É triste mas é assim mesmo. Há disto em todas as famílias: uma criatura que por muito que a eduquem, a ensinem ou a promovam, não passa da cepa torta.

O sr. João Soares apareceu vagamente na cena política nos finais do antigo regime. E apareceu, desde logo, como o filho de um político que dava a cara e o corpo pela democracia.

Das suas proezas, nesse tempo obscuro, sabe-se pouco e mesmo esse pouco é de uma irrelevância política total.

Nos primeiros momentos post 25 Abril, eis que o promissor filho aparece na arena política como um dos dirigentes de uma espécie de facção do PS que se chamava, pomposa e tolamente, GAPS (grupo autónomo do partido socialista). A sigla não cobria nada e descobria ainda menos.

Da sua proclamação política podem extrair-se enormidades como a de “considerar o exército português como um verdadeiro exército popular” (sic!!!) e outras parvoejadas do mesmo género.

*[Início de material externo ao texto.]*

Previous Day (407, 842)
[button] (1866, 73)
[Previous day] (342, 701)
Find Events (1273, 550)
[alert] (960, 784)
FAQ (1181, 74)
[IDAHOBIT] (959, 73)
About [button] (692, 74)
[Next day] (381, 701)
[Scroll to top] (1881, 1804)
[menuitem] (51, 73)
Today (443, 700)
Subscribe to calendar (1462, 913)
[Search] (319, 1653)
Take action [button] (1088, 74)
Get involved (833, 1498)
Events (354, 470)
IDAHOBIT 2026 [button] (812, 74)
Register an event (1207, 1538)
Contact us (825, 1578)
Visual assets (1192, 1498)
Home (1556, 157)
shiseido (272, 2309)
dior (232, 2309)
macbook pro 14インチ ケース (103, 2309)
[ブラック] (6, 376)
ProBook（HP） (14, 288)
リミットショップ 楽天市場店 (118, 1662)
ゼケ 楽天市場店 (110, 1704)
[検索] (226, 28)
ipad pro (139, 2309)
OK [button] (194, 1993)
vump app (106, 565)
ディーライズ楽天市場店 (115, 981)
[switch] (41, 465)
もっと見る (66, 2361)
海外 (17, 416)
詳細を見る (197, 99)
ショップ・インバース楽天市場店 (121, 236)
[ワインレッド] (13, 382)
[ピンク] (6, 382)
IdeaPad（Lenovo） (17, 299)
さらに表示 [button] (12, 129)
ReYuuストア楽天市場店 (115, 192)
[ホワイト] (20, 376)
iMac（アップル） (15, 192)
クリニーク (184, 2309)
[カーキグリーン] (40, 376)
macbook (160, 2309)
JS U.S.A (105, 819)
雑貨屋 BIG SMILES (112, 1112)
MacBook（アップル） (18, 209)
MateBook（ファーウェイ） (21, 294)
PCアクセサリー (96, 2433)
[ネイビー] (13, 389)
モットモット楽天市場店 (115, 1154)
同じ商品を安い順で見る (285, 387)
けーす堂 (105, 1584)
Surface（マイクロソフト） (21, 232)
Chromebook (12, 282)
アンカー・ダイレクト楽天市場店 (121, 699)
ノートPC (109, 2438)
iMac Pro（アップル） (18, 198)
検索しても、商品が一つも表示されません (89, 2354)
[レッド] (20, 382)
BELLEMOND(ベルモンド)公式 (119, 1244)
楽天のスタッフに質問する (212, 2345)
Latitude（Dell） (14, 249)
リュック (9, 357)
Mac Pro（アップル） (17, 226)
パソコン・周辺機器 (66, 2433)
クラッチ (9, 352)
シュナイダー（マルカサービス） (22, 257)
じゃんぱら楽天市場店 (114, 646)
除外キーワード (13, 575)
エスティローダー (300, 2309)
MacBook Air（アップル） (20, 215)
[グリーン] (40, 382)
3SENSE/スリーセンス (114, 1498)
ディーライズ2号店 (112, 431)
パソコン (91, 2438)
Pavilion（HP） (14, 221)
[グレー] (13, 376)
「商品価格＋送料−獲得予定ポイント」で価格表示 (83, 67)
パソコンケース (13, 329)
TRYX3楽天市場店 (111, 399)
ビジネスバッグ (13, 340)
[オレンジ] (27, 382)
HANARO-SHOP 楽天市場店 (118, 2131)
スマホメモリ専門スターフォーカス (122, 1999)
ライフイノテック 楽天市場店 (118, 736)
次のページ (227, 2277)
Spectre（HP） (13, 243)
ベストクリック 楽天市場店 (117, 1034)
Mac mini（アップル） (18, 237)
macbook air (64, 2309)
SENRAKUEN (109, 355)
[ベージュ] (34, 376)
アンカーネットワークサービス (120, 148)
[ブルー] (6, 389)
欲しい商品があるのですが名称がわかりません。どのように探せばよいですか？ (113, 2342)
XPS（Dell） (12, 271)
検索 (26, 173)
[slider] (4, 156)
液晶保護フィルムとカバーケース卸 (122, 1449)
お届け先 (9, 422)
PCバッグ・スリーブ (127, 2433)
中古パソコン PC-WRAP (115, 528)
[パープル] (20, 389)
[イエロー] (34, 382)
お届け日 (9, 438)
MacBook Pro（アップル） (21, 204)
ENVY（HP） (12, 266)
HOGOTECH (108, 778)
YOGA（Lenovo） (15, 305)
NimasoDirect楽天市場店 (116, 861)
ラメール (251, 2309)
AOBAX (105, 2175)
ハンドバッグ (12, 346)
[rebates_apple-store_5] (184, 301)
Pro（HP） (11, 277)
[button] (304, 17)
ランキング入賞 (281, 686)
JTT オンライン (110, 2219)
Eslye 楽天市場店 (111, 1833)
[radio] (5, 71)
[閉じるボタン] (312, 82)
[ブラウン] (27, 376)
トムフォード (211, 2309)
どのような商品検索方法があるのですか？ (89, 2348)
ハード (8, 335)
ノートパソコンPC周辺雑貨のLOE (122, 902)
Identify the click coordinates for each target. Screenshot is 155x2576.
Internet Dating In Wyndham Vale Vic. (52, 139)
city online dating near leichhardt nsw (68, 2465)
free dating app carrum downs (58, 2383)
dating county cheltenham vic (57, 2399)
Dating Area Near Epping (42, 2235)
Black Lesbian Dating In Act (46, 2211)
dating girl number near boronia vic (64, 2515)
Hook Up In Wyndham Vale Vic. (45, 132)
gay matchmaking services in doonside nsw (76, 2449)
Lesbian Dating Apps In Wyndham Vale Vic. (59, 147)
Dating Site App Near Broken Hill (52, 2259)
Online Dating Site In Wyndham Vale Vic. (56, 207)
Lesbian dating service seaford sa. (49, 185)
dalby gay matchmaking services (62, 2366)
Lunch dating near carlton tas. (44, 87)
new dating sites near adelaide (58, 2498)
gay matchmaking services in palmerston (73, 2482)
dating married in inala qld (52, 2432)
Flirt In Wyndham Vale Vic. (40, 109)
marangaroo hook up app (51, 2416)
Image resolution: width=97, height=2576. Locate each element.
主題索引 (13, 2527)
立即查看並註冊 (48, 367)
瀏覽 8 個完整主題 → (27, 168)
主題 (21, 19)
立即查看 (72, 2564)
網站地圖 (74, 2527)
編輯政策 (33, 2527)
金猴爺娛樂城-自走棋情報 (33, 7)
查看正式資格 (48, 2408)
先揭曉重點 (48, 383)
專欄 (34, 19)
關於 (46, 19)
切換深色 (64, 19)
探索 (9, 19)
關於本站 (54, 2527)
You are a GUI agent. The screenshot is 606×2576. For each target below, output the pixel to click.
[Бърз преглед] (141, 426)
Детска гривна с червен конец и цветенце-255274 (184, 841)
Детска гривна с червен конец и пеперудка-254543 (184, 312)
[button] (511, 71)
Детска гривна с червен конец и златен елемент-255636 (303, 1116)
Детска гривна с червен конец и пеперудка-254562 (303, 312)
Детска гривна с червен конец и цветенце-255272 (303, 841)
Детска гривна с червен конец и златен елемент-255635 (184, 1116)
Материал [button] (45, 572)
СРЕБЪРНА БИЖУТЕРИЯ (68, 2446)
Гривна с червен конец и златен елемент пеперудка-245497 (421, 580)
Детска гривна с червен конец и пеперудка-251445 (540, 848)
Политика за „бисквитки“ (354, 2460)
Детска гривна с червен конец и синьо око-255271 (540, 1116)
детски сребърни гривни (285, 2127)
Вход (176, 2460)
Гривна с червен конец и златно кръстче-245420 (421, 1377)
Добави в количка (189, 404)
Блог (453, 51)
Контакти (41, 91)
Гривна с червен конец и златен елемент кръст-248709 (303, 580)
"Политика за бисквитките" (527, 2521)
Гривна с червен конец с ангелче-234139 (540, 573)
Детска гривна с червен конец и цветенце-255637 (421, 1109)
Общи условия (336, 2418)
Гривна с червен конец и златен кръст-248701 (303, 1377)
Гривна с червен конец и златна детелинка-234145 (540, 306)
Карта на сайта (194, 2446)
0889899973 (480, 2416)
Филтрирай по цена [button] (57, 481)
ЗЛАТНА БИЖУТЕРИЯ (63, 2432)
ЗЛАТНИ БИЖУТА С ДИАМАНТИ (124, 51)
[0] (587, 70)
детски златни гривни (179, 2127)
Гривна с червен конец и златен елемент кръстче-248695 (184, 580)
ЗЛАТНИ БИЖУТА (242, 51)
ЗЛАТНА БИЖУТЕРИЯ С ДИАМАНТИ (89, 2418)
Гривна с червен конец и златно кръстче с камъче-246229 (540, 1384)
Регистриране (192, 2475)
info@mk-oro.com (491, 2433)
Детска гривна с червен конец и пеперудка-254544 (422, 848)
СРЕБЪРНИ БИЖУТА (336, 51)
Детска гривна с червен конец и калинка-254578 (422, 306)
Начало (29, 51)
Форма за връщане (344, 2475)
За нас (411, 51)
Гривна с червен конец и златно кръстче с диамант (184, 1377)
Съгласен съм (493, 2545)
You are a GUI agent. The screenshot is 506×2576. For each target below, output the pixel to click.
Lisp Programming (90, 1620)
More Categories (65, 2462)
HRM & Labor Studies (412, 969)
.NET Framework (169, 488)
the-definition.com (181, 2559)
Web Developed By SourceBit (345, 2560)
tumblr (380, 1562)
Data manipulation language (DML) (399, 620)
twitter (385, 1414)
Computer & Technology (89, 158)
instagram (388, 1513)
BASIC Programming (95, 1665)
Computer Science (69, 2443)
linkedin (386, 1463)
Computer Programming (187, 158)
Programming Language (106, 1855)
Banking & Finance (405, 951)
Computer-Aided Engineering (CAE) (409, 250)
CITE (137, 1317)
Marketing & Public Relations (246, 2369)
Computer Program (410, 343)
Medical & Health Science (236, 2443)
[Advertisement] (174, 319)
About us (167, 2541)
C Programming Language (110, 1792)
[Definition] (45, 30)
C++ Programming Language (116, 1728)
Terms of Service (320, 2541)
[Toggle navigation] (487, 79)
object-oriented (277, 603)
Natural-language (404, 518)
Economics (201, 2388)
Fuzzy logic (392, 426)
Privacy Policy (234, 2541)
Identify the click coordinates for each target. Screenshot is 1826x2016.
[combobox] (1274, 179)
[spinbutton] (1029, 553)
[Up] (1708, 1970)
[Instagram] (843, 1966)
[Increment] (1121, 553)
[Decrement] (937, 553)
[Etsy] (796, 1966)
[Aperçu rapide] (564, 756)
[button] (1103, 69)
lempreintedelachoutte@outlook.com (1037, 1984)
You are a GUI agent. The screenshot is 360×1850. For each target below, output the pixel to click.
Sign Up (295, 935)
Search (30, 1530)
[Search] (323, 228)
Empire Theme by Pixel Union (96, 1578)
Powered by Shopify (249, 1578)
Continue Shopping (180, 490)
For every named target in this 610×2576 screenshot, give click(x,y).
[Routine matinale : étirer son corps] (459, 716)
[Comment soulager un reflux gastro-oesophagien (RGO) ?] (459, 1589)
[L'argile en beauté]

Se aquilo fosse levado a sério, teríamos que o fantasmático GAPS se posicionava muito mais à esquerda do que o MRPP.

De todo o modo, este “grupo” irrisório e risível esfumou-se ao fim de uma dúzia de comunicados e nunca foi considerado pela Esquerda Revolucionária como mais do que uma bravata enquanto o Partido Socialista o sofria como uma mera cólica. Supõe-se mesmo que Mário Soares, que conheceria o filho, não lhe atribuiu qualquer espécie de importância nem sequer o terá achado interessante para fomentar qualquer diálogo à sua esquerda.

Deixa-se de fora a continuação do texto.